[Available data Boundary: Start]

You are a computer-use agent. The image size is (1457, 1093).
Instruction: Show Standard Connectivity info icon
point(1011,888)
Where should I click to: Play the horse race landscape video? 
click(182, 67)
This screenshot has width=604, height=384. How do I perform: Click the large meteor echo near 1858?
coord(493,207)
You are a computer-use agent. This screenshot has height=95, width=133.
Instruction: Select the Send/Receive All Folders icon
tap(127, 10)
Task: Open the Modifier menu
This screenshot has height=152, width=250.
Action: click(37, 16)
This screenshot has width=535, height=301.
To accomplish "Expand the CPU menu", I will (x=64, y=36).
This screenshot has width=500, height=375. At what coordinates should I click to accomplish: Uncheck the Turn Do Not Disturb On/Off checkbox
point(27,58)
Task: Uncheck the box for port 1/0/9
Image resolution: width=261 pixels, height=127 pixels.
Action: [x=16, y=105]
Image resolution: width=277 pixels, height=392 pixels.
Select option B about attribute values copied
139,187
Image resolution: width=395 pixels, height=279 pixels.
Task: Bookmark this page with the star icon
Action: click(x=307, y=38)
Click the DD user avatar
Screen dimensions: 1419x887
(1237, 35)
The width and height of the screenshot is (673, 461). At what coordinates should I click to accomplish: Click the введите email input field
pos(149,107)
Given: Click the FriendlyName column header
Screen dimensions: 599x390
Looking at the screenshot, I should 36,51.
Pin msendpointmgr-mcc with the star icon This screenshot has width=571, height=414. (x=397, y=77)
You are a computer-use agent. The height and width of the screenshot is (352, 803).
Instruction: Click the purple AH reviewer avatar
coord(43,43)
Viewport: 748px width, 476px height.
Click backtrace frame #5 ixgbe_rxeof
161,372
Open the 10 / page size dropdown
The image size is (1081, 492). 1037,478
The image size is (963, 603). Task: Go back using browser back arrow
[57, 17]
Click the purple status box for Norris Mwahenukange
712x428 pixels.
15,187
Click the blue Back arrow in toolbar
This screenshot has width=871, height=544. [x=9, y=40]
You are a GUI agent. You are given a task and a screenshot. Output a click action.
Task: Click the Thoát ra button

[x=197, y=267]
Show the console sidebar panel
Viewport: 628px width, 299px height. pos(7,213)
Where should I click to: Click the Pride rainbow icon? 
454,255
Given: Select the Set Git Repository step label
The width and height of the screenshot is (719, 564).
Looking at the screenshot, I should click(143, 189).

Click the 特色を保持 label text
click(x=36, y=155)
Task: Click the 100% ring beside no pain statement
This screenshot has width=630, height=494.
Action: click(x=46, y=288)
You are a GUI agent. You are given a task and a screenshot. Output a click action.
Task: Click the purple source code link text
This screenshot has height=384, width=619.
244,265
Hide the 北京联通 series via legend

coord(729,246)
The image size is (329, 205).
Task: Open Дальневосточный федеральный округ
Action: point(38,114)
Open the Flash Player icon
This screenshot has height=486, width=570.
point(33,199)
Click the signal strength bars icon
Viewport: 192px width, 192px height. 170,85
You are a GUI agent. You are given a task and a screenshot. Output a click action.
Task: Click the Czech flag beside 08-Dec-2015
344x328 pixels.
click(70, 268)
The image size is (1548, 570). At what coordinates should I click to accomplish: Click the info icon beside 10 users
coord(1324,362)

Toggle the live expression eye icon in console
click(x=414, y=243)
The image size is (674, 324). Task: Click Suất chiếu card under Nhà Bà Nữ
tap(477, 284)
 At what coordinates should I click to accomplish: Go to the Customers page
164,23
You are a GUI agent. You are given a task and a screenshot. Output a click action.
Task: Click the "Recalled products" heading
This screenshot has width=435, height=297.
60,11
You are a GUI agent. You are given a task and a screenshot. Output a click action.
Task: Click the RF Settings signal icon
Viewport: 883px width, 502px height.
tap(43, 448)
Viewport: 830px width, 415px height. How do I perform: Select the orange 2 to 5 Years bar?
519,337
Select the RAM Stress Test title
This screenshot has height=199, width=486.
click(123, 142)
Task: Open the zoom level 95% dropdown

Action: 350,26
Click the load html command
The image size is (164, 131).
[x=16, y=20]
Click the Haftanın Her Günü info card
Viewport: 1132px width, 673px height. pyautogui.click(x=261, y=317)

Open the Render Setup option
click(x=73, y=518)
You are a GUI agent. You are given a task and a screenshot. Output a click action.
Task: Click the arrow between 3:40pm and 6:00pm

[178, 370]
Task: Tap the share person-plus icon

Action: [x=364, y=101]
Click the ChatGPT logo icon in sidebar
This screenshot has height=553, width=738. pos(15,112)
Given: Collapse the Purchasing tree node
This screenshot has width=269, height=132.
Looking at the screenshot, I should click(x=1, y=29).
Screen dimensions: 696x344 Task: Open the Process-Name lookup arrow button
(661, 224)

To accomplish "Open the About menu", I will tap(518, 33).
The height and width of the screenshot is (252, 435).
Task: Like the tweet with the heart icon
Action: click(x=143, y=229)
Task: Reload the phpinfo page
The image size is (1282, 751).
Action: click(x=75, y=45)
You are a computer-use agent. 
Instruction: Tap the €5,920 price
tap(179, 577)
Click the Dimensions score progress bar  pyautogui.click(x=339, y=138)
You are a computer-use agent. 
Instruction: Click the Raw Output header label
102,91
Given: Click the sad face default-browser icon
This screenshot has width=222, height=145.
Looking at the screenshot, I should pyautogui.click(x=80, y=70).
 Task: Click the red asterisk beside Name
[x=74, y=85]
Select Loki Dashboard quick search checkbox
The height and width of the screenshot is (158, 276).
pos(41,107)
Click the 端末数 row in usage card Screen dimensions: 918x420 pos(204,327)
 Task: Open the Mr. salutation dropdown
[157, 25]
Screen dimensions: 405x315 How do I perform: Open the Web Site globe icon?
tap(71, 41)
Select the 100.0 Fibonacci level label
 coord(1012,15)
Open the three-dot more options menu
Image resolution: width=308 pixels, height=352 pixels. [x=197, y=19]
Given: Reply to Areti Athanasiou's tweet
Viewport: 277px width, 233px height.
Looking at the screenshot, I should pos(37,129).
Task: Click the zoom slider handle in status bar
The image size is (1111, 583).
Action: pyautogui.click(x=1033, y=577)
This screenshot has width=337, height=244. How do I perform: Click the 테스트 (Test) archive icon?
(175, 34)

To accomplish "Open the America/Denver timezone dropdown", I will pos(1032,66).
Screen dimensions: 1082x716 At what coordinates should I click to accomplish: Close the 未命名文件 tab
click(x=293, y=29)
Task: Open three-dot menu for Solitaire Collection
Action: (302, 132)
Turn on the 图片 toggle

[Available data Boundary: End]

# [Work instruction]
The records above are to be printed in full, exactly as they appear.

# [Answer for the task]
You are a computer-use agent. The image size is (1457, 1093).
Instruction: Show Standard Connectivity info icon
point(1011,888)
Where should I click to: Play the horse race landscape video? 
click(182, 67)
This screenshot has width=604, height=384. How do I perform: Click the large meteor echo near 1858?
coord(493,207)
You are a computer-use agent. This screenshot has height=95, width=133.
Instruction: Select the Send/Receive All Folders icon
tap(127, 10)
Task: Open the Modifier menu
This screenshot has height=152, width=250.
Action: click(37, 16)
This screenshot has width=535, height=301.
To accomplish "Expand the CPU menu", I will (x=64, y=36).
This screenshot has width=500, height=375. At what coordinates should I click to accomplish: Uncheck the Turn Do Not Disturb On/Off checkbox
point(27,58)
Task: Uncheck the box for port 1/0/9
Image resolution: width=261 pixels, height=127 pixels.
Action: [x=16, y=105]
Image resolution: width=277 pixels, height=392 pixels.
Select option B about attribute values copied
139,187
Image resolution: width=395 pixels, height=279 pixels.
Task: Bookmark this page with the star icon
Action: click(x=307, y=38)
Click the DD user avatar
Screen dimensions: 1419x887
(1237, 35)
The width and height of the screenshot is (673, 461). At what coordinates should I click to accomplish: Click the введите email input field
pos(149,107)
Given: Click the FriendlyName column header
Screen dimensions: 599x390
Looking at the screenshot, I should 36,51.
Pin msendpointmgr-mcc with the star icon This screenshot has width=571, height=414. (x=397, y=77)
You are a computer-use agent. The height and width of the screenshot is (352, 803).
Instruction: Click the purple AH reviewer avatar
coord(43,43)
Viewport: 748px width, 476px height.
Click backtrace frame #5 ixgbe_rxeof
161,372
Open the 10 / page size dropdown
The image size is (1081, 492). 1037,478
The image size is (963, 603). Task: Go back using browser back arrow
[57, 17]
Click the purple status box for Norris Mwahenukange
712x428 pixels.
15,187
Click the blue Back arrow in toolbar
This screenshot has width=871, height=544. [x=9, y=40]
You are a GUI agent. You are given a task and a screenshot. Output a click action.
Task: Click the Thoát ra button

[x=197, y=267]
Show the console sidebar panel
Viewport: 628px width, 299px height. pos(7,213)
Where should I click to: Click the Pride rainbow icon? 
454,255
Given: Select the Set Git Repository step label
The width and height of the screenshot is (719, 564).
Looking at the screenshot, I should click(143, 189).

Click the 特色を保持 label text
click(x=36, y=155)
Task: Click the 100% ring beside no pain statement
This screenshot has width=630, height=494.
Action: click(x=46, y=288)
You are a GUI agent. You are given a task and a screenshot. Output a click action.
Task: Click the purple source code link text
This screenshot has height=384, width=619.
244,265
Hide the 北京联通 series via legend

coord(729,246)
The image size is (329, 205).
Task: Open Дальневосточный федеральный округ
Action: point(38,114)
Open the Flash Player icon
This screenshot has height=486, width=570.
point(33,199)
Click the signal strength bars icon
Viewport: 192px width, 192px height. 170,85
You are a GUI agent. You are given a task and a screenshot. Output a click action.
Task: Click the Czech flag beside 08-Dec-2015
344x328 pixels.
click(70, 268)
The image size is (1548, 570). At what coordinates should I click to accomplish: Click the info icon beside 10 users
coord(1324,362)

Toggle the live expression eye icon in console
click(x=414, y=243)
The image size is (674, 324). Task: Click Suất chiếu card under Nhà Bà Nữ
tap(477, 284)
 At what coordinates should I click to accomplish: Go to the Customers page
164,23
You are a GUI agent. You are given a task and a screenshot. Output a click action.
Task: Click the "Recalled products" heading
This screenshot has width=435, height=297.
60,11
You are a GUI agent. You are given a task and a screenshot. Output a click action.
Task: Click the RF Settings signal icon
Viewport: 883px width, 502px height.
tap(43, 448)
Viewport: 830px width, 415px height. How do I perform: Select the orange 2 to 5 Years bar?
519,337
Select the RAM Stress Test title
This screenshot has height=199, width=486.
click(123, 142)
Task: Open the zoom level 95% dropdown

Action: 350,26
Click the load html command
The image size is (164, 131).
[x=16, y=20]
Click the Haftanın Her Günü info card
Viewport: 1132px width, 673px height. pyautogui.click(x=261, y=317)

Open the Render Setup option
click(x=73, y=518)
You are a GUI agent. You are given a task and a screenshot. Output a click action.
Task: Click the arrow between 3:40pm and 6:00pm

[178, 370]
Task: Tap the share person-plus icon

Action: [x=364, y=101]
Click the ChatGPT logo icon in sidebar
This screenshot has height=553, width=738. pos(15,112)
Given: Collapse the Purchasing tree node
This screenshot has width=269, height=132.
Looking at the screenshot, I should click(x=1, y=29).
Screen dimensions: 696x344 Task: Open the Process-Name lookup arrow button
(661, 224)

To accomplish "Open the About menu", I will tap(518, 33).
The height and width of the screenshot is (252, 435).
Task: Like the tweet with the heart icon
Action: click(x=143, y=229)
Task: Reload the phpinfo page
The image size is (1282, 751).
Action: click(x=75, y=45)
You are a computer-use agent. 
Instruction: Tap the €5,920 price
tap(179, 577)
Click the Dimensions score progress bar  pyautogui.click(x=339, y=138)
You are a computer-use agent. 
Instruction: Click the Raw Output header label
102,91
Given: Click the sad face default-browser icon
This screenshot has width=222, height=145.
Looking at the screenshot, I should pyautogui.click(x=80, y=70).
 Task: Click the red asterisk beside Name
[x=74, y=85]
Select Loki Dashboard quick search checkbox
The height and width of the screenshot is (158, 276).
pos(41,107)
Click the 端末数 row in usage card Screen dimensions: 918x420 pos(204,327)
 Task: Open the Mr. salutation dropdown
[157, 25]
Screen dimensions: 405x315 How do I perform: Open the Web Site globe icon?
tap(71, 41)
Select the 100.0 Fibonacci level label
 coord(1012,15)
Open the three-dot more options menu
Image resolution: width=308 pixels, height=352 pixels. [x=197, y=19]
Given: Reply to Areti Athanasiou's tweet
Viewport: 277px width, 233px height.
Looking at the screenshot, I should pos(37,129).
Task: Click the zoom slider handle in status bar
The image size is (1111, 583).
Action: pyautogui.click(x=1033, y=577)
This screenshot has width=337, height=244. How do I perform: Click the 테스트 (Test) archive icon?
(175, 34)

To accomplish "Open the America/Denver timezone dropdown", I will pos(1032,66).
Screen dimensions: 1082x716 At what coordinates should I click to accomplish: Close the 未命名文件 tab
click(x=293, y=29)
Task: Open three-dot menu for Solitaire Collection
Action: (302, 132)
Turn on the 图片 toggle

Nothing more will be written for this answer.